> _The exercise_
Gather every line of the items below that contains the word "button", copying each such line in full.

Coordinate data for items
'''

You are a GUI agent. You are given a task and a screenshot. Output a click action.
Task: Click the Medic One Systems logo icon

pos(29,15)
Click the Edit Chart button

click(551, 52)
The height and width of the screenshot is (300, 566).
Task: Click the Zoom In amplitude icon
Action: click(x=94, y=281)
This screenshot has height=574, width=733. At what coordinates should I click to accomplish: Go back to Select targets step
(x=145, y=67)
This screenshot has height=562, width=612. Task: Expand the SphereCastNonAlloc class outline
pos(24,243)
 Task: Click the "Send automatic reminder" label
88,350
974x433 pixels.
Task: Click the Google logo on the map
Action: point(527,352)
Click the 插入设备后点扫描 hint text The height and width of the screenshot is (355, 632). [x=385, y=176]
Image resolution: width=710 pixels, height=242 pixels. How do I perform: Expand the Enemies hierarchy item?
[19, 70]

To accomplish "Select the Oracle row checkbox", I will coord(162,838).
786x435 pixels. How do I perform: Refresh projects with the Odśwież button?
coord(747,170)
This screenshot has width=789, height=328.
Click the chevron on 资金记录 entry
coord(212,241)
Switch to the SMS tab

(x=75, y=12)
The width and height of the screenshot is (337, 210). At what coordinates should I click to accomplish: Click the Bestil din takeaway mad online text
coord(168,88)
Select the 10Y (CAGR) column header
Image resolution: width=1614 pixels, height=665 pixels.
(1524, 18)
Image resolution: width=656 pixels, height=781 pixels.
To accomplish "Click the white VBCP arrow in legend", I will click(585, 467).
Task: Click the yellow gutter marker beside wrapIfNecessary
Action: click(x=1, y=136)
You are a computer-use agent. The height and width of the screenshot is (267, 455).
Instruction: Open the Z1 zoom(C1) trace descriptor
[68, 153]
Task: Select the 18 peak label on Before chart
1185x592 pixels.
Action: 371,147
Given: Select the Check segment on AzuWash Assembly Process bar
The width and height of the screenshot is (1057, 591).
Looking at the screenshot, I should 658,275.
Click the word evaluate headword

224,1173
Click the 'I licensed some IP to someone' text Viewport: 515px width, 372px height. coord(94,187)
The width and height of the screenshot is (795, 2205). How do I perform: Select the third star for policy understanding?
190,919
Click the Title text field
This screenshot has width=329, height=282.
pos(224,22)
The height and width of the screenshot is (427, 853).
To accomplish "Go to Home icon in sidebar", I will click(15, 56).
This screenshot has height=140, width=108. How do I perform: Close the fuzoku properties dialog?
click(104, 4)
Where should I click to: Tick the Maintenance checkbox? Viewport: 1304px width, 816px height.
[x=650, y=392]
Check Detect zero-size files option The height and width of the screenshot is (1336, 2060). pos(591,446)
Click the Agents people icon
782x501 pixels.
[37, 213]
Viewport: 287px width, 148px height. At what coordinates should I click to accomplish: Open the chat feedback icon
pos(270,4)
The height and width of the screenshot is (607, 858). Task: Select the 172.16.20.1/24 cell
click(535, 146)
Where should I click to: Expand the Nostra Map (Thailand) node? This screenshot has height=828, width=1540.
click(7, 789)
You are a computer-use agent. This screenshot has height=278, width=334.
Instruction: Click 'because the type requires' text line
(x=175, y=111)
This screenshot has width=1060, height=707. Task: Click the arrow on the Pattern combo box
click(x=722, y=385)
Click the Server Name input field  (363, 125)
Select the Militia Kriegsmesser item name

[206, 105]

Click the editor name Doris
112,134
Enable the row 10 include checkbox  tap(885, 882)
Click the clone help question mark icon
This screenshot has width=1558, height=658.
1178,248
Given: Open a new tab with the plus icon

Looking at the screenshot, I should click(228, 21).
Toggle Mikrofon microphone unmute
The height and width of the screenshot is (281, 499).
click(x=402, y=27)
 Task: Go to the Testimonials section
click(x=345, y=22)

'''

> _Response below_
Click the Edit Chart button
786x435 pixels. How do I perform: Refresh projects with the Odśwież button?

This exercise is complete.